→ Extrait du document:

Au Musée des impressionnistes de Giverny, jusqu’au 2 novembre, l’œuvre d’Andrea Branzi, designer, architecte, théoricien italien est mise à l’honneur. Dessins, objets de design, projets d’architecture, peintures, installations sont ici réunis pour rendre compte de sa réflexion sur les relations entre le design industriel et la notion de « nature ». A cette occasion, Marie-Ange Brayer, conservatrice en cheffe des collections design, Musée national d’art moderne, Centre Pompidou, curatrice de l’exposition répond à mes questions.
La relation de l’homme à son environnement
Quelle est l’origine de votre intérêt pour le travail d’Andrea Branzi ?
J’ai commencé à travailler sur l’œuvre d’Andrea Branzi alors que j’étais directrice du Frac Centre-Val de Loire qui développe une collection sur l’architecture expérimentale. Je prends alors connaissance de l’œuvre de Branzi. Il m’apparaissait alors surtout comme co-fondateur du groupe radical Archizoom dans les années 1960 en Italie. En 2004, j’organise une de ses premières expositions monographiques à Orléans.

→ Énoncé:
Répondez à ces questions sur l'entretien consacré à Andrea Branzi :
(a) Jusqu'à quelle date son œuvre est-elle présentée au Musée des impressionnistes de Giverny ?
(b) De quel groupe radical Andrea Branzi a-t-il été co-fondateur ?
(c) En quelle année et dans quelle ville Marie-Ange Brayer organise-t-elle une de ses premières expositions monographiques ?

→ Matériel d'étude:

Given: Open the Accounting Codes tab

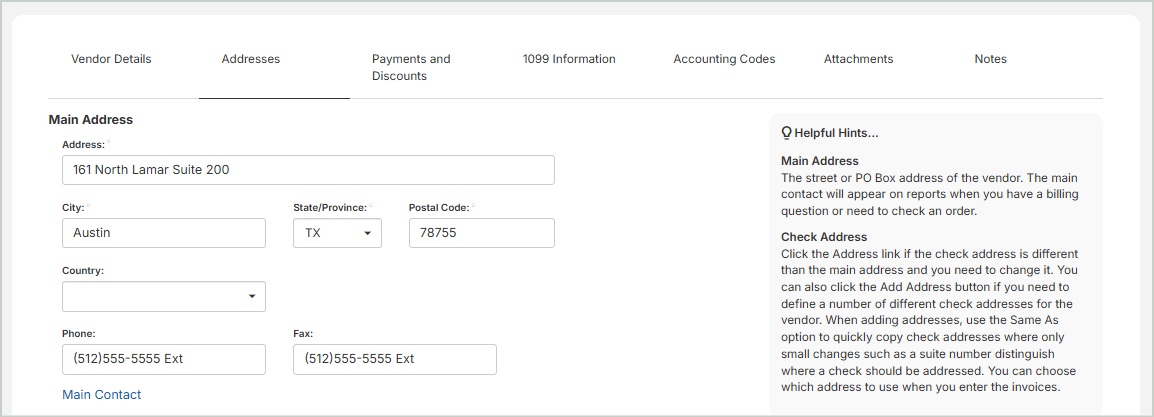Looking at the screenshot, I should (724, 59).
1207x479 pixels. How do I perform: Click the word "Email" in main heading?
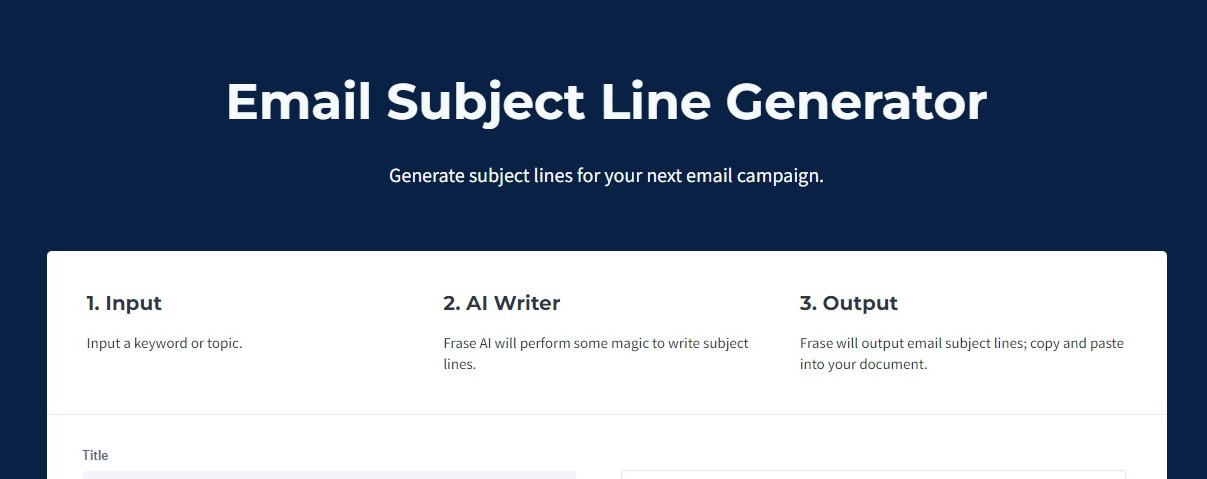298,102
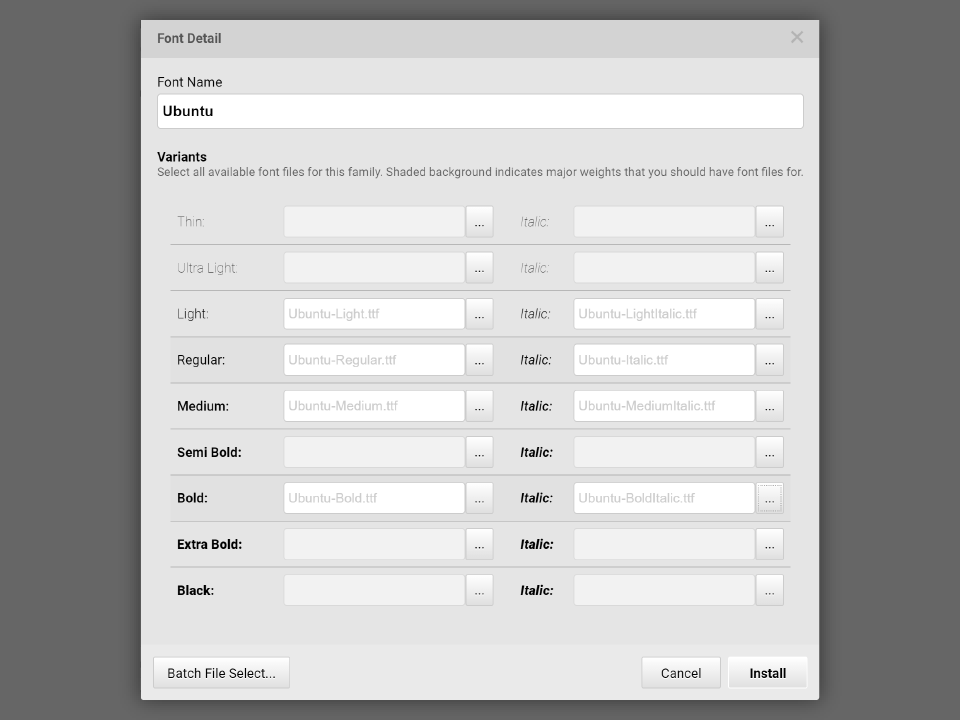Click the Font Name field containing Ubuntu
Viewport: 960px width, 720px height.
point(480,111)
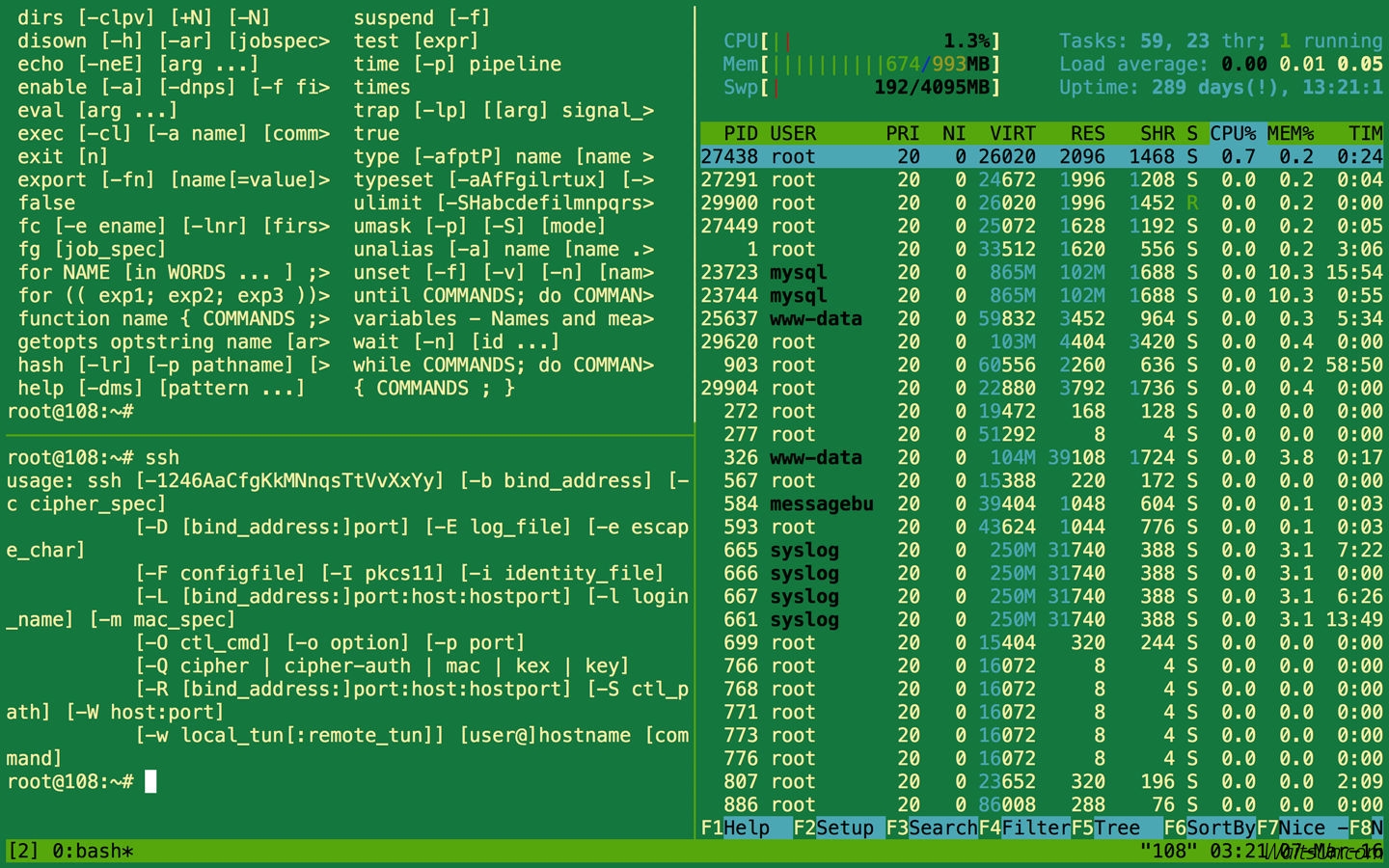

→ Corrigé:
(a) Jusqu'au 2 novembre.
(b) Archizoom, dans les années 1960 en Italie.
(c) En 2004, à Orléans.